§ What the exercise asks:
Extract every line of the material below and reproduce each one verbatim.

§ Collected data:
▶

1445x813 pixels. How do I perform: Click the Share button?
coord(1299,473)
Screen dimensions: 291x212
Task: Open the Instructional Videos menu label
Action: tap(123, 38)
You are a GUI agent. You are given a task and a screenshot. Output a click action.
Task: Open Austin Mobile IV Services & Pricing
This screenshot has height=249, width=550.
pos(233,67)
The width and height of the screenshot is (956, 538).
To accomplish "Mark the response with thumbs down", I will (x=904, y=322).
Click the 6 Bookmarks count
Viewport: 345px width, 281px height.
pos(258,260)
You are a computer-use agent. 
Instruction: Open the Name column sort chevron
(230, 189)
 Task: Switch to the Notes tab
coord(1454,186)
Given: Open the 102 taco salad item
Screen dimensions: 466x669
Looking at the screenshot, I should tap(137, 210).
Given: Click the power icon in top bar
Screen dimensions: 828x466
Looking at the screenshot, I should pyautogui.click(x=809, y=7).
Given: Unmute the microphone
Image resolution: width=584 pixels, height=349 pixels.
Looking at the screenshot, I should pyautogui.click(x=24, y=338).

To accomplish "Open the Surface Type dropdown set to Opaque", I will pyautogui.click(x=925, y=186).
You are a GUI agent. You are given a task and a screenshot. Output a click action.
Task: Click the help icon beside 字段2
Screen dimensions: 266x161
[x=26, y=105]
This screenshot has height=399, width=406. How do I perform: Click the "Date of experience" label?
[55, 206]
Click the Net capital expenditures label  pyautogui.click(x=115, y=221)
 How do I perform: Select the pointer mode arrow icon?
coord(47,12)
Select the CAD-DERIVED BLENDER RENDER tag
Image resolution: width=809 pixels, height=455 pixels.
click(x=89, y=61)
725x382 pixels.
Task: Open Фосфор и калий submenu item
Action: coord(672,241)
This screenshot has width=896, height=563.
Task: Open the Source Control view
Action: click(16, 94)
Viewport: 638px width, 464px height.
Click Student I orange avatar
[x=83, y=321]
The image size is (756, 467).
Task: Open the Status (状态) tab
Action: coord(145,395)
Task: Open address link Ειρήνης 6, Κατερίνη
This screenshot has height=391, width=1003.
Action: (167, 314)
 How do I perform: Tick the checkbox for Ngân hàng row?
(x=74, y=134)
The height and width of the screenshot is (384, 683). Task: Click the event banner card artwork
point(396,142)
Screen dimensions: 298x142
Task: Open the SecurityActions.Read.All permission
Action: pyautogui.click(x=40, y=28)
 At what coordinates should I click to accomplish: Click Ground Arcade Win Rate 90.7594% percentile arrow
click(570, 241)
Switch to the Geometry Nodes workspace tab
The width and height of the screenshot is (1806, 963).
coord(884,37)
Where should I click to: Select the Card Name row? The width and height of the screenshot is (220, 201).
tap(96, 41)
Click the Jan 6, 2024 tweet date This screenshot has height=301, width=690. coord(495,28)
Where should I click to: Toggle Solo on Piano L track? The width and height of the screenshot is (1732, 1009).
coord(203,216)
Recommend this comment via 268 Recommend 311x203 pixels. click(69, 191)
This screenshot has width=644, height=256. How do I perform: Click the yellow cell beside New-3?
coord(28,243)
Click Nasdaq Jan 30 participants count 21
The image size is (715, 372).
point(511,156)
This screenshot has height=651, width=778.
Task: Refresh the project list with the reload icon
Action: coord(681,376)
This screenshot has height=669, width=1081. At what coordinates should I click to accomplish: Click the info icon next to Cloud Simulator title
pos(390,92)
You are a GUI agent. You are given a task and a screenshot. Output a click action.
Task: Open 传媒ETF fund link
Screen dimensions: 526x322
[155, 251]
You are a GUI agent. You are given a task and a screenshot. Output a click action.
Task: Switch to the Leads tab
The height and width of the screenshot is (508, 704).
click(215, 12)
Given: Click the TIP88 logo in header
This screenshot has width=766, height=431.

◀

§ Result of this exercise:
1445x813 pixels. How do I perform: Click the Share button?
coord(1299,473)
Screen dimensions: 291x212
Task: Open the Instructional Videos menu label
Action: tap(123, 38)
You are a GUI agent. You are given a task and a screenshot. Output a click action.
Task: Open Austin Mobile IV Services & Pricing
This screenshot has height=249, width=550.
pos(233,67)
The width and height of the screenshot is (956, 538).
To accomplish "Mark the response with thumbs down", I will (x=904, y=322).
Click the 6 Bookmarks count
Viewport: 345px width, 281px height.
pos(258,260)
You are a computer-use agent. 
Instruction: Open the Name column sort chevron
(230, 189)
 Task: Switch to the Notes tab
coord(1454,186)
Given: Open the 102 taco salad item
Screen dimensions: 466x669
Looking at the screenshot, I should tap(137, 210).
Given: Click the power icon in top bar
Screen dimensions: 828x466
Looking at the screenshot, I should pyautogui.click(x=809, y=7).
Given: Unmute the microphone
Image resolution: width=584 pixels, height=349 pixels.
Looking at the screenshot, I should pyautogui.click(x=24, y=338).

To accomplish "Open the Surface Type dropdown set to Opaque", I will pyautogui.click(x=925, y=186).
You are a GUI agent. You are given a task and a screenshot. Output a click action.
Task: Click the help icon beside 字段2
Screen dimensions: 266x161
[x=26, y=105]
This screenshot has height=399, width=406. How do I perform: Click the "Date of experience" label?
[55, 206]
Click the Net capital expenditures label  pyautogui.click(x=115, y=221)
 How do I perform: Select the pointer mode arrow icon?
coord(47,12)
Select the CAD-DERIVED BLENDER RENDER tag
Image resolution: width=809 pixels, height=455 pixels.
click(x=89, y=61)
725x382 pixels.
Task: Open Фосфор и калий submenu item
Action: coord(672,241)
This screenshot has width=896, height=563.
Task: Open the Source Control view
Action: click(16, 94)
Viewport: 638px width, 464px height.
Click Student I orange avatar
[x=83, y=321]
The image size is (756, 467).
Task: Open the Status (状态) tab
Action: coord(145,395)
Task: Open address link Ειρήνης 6, Κατερίνη
This screenshot has height=391, width=1003.
Action: (167, 314)
 How do I perform: Tick the checkbox for Ngân hàng row?
(x=74, y=134)
The height and width of the screenshot is (384, 683). Task: Click the event banner card artwork
point(396,142)
Screen dimensions: 298x142
Task: Open the SecurityActions.Read.All permission
Action: pyautogui.click(x=40, y=28)
 At what coordinates should I click to accomplish: Click Ground Arcade Win Rate 90.7594% percentile arrow
click(570, 241)
Switch to the Geometry Nodes workspace tab
The width and height of the screenshot is (1806, 963).
coord(884,37)
Where should I click to: Select the Card Name row? The width and height of the screenshot is (220, 201).
tap(96, 41)
Click the Jan 6, 2024 tweet date This screenshot has height=301, width=690. coord(495,28)
Where should I click to: Toggle Solo on Piano L track? The width and height of the screenshot is (1732, 1009).
coord(203,216)
Recommend this comment via 268 Recommend 311x203 pixels. click(69, 191)
This screenshot has width=644, height=256. How do I perform: Click the yellow cell beside New-3?
coord(28,243)
Click Nasdaq Jan 30 participants count 21
The image size is (715, 372).
point(511,156)
This screenshot has height=651, width=778.
Task: Refresh the project list with the reload icon
Action: coord(681,376)
This screenshot has height=669, width=1081. At what coordinates should I click to accomplish: Click the info icon next to Cloud Simulator title
pos(390,92)
You are a GUI agent. You are given a task and a screenshot. Output a click action.
Task: Open 传媒ETF fund link
Screen dimensions: 526x322
[155, 251]
You are a GUI agent. You are given a task and a screenshot. Output a click action.
Task: Switch to the Leads tab
The height and width of the screenshot is (508, 704).
click(215, 12)
Given: Click the TIP88 logo in header
This screenshot has width=766, height=431.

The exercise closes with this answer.